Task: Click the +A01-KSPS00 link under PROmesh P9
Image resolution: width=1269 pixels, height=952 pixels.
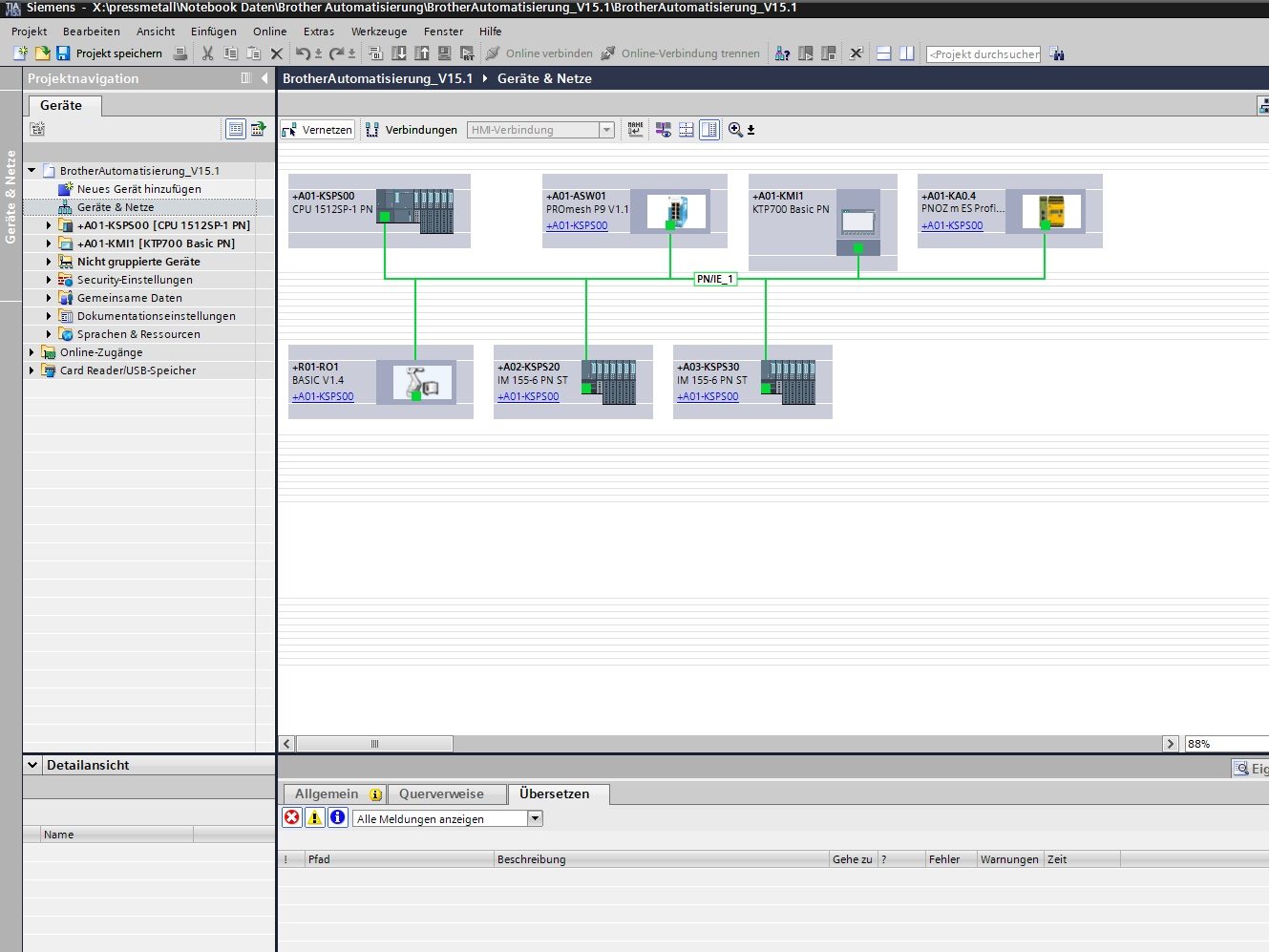Action: 577,226
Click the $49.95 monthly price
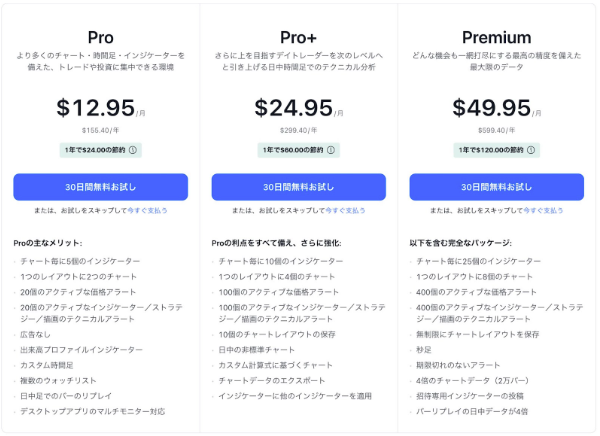 tap(492, 108)
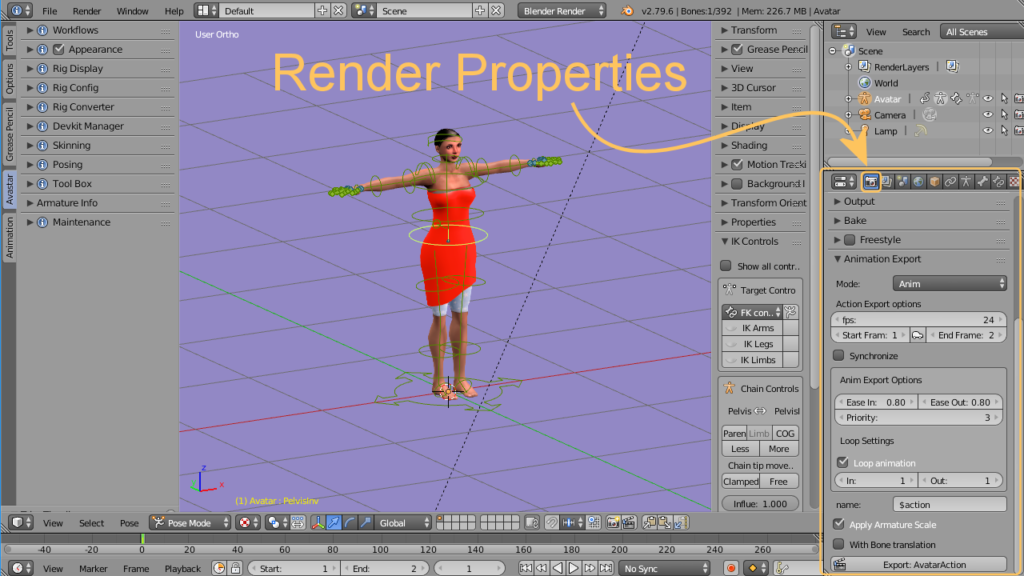Open the Render properties tab icon
This screenshot has height=576, width=1024.
click(x=871, y=181)
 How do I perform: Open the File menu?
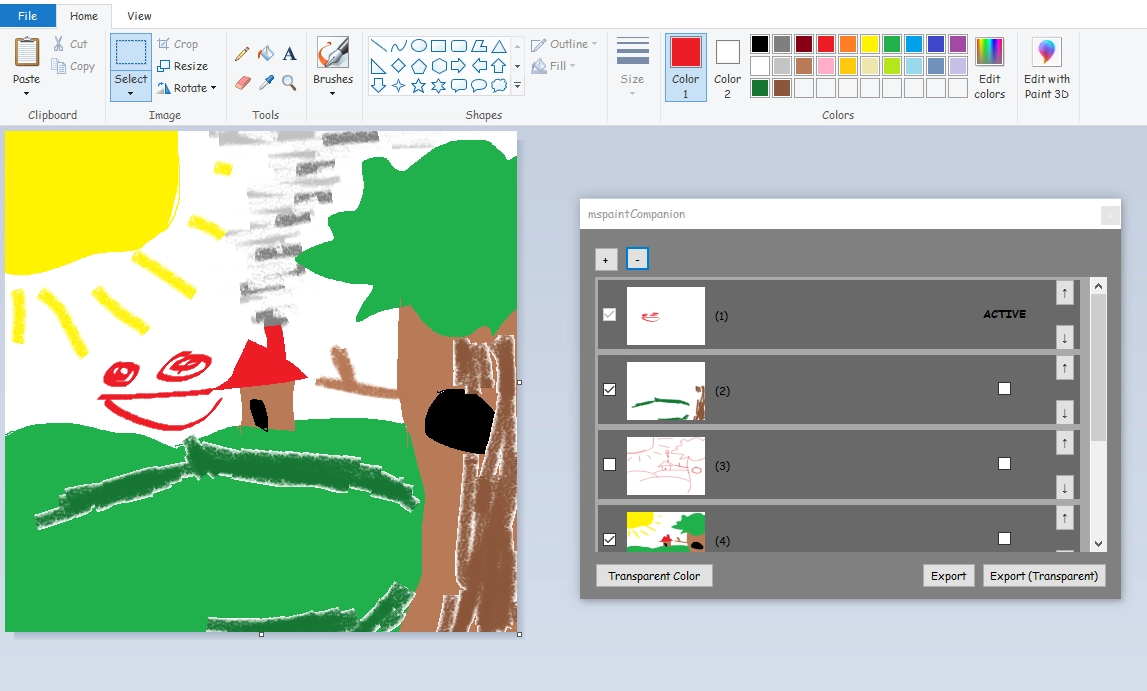[x=28, y=15]
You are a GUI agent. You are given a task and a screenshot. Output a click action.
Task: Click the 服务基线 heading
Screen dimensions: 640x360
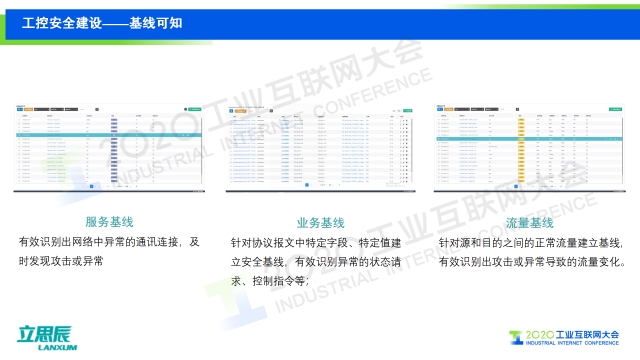tap(109, 222)
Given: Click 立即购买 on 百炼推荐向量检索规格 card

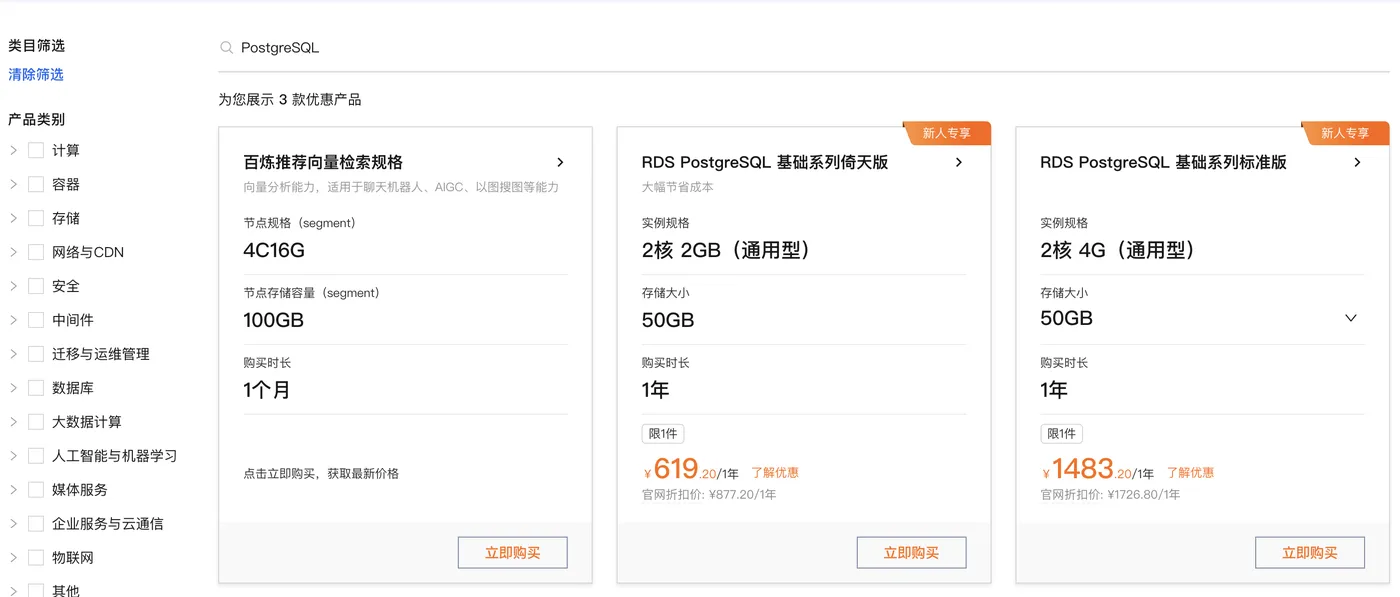Looking at the screenshot, I should (x=512, y=551).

* Work task: An answer containing only the lines from the one holding "Image resolution: width=1269" through the close of the entries above, reproduced exactly and stripped of pictures, is expected.

* Task response:
Image resolution: width=1269 pixels, height=952 pixels.
Action: 577,226
Click the $49.95 monthly price
 tap(492, 108)
Open the Render properties tab icon
This screenshot has height=576, width=1024.
click(x=871, y=181)
 How do I perform: Open the File menu?
[x=28, y=15]
You are a GUI agent. You are given a task and a screenshot. Output a click action.
Task: Click the 服务基线 heading
Screen dimensions: 640x360
tap(109, 222)
Given: Click 立即购买 on 百炼推荐向量检索规格 card

Looking at the screenshot, I should (x=512, y=551).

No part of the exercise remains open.